My commissioning today, August 30, 2015, as a Stephen minister for my congregation (I’m second from the left in both photos)

As ministry workers, we all have a calling from the Lord on our lives that we deeply sense. It motivates our work, which can be really demanding and discouraging at times. It would make such a difference in our work to hear that our ministries are making a positive impact in the lives of people we serve.

Sometimes, we need to ask for a public affirmation of our roles. At other times, our churches will offer that to us. For example, I was commissioned today to be a Stephen minister for our congregation. During the services (all four of them!), I felt encouraged, humbled, and ready to serve in this capacity.

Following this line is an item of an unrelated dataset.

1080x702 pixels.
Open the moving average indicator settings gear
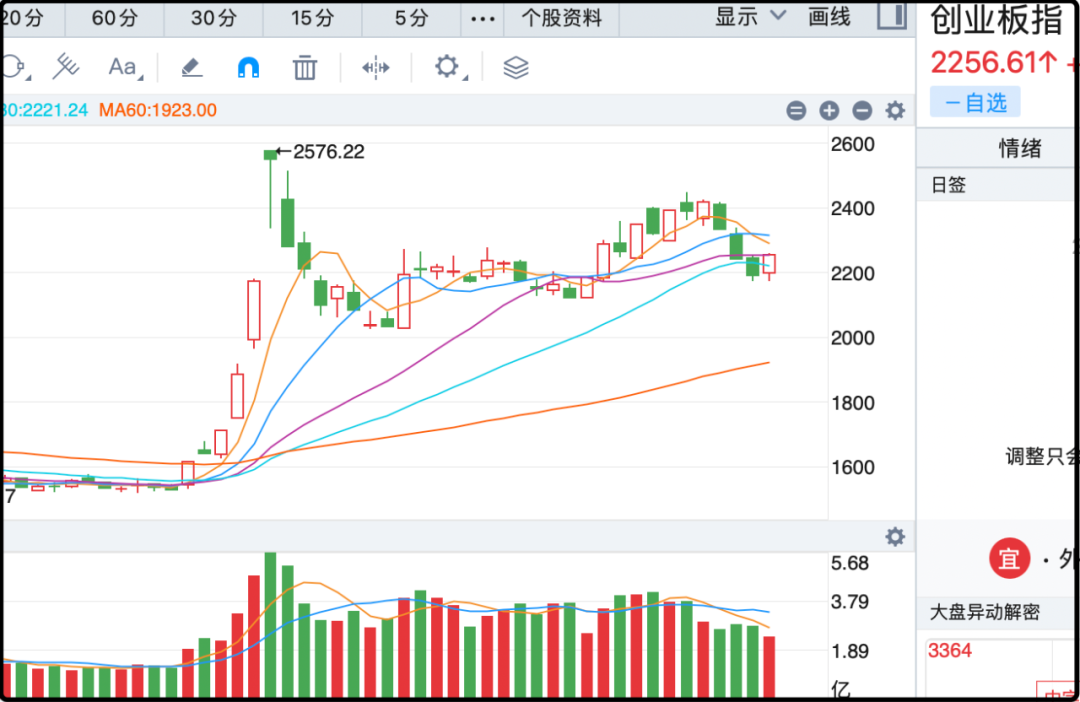[895, 111]
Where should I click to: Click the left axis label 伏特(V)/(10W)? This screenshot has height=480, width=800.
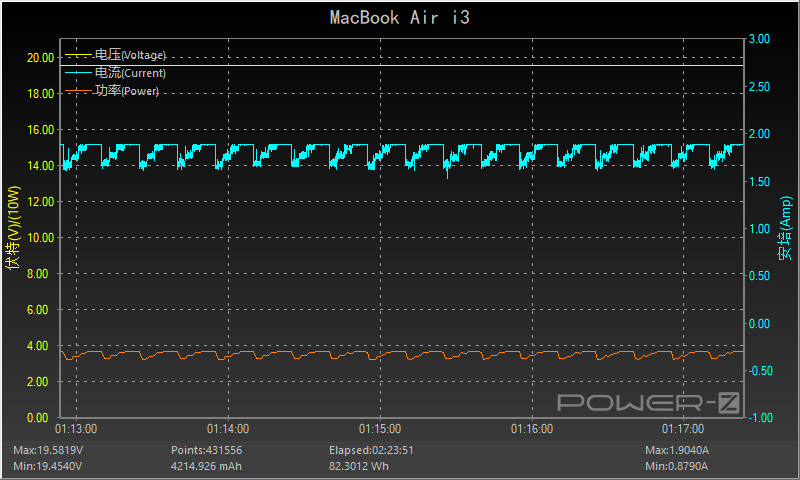[13, 228]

Which do you need more right now as a ministry worker:

  • to sense a more specific calling in a ministry role from the Lord?
  • to be affirmed in your work by a congregational commissioning?
  • or to be ordained as a preacher?

I have found through my book interviews that ministry workers seek affirmation in their callings in different ways. Many times it depends on the denomination of church they attend.

Besides for these three ways—calling, commissioning, and ordaining—ministry workers also seek a “word of wisdom” or being prayed over to confirm their spiritual gifts in some churches.

Let’s define these three main ways. These terms can mean different things in the Church* (and sometimes different things in different churches). I am using definitions given by various ministry leaders.

  • calling: a strong inclination, either from one’s self or from the Holy Spirit in a Christian’s life, to pursue vocational ministry
  • commissioning: authority granted for a ministry role within a particular church
  • ordaining: to confer ministerial authority for preaching throughout a denomination or throughout the Christian Church

I have found that there is a denominational edge to these terms as well. In the Lutheran church, where I’ve been for the past year, our congregation likes to talk about “calls” and “commissions.”

But the women I’ve interviewed in Pentecostal churches have all been ordained. Some of them preach. Some of them pastor a church with their husbands. Some of them don’t want a physical pulpit, but they do want the affirmation and approval they sense an ordination gives them for ministry work.

How about your ministry? Maybe it’s time to reach out for affirmation of your spiritual gifts. Maybe you lead a ministry that has been largely forgotten by your church. Or maybe you are beginning a speaking ministry and need the encouragement to get out there.

Here are some ways to achieve that:

  1. Decide on what you need from your congregation and your pastor. Realize that some congregations are not going to support ordination for you without certain credentials. However, they may commission you. Be aware of your denominational specifics, and ask for recognition with humility.
  2. If your ministry goes wider than a specific church, think about who could recognize your gifts. Maybe your prayer team could hold a short service and pray over you, “sending” you out to the greater world. Or your pastor would be willing to do a private commissioning.
  3. Ask someone to take a photo of the moment. Put it somewhere you will see it every day, like on your desktop wallpaper. Remind yourself daily of your calling in God’s family:

“Now there are varieties of gifts, but the same Spirit. And there are varieties of ministries, and the same Lord. And there are varieties of effects, but the same God who works all things in all persons. But to each one is given the manifestation of the Spirit for the common good” (1Corinthians 12:4-7).

May the Lord bless you as you perform the work He gives you—

Lisa.

* I capitalize “Church” when I am referring to the Christian Church in general and throughout the world. Individual churches get the small “c.”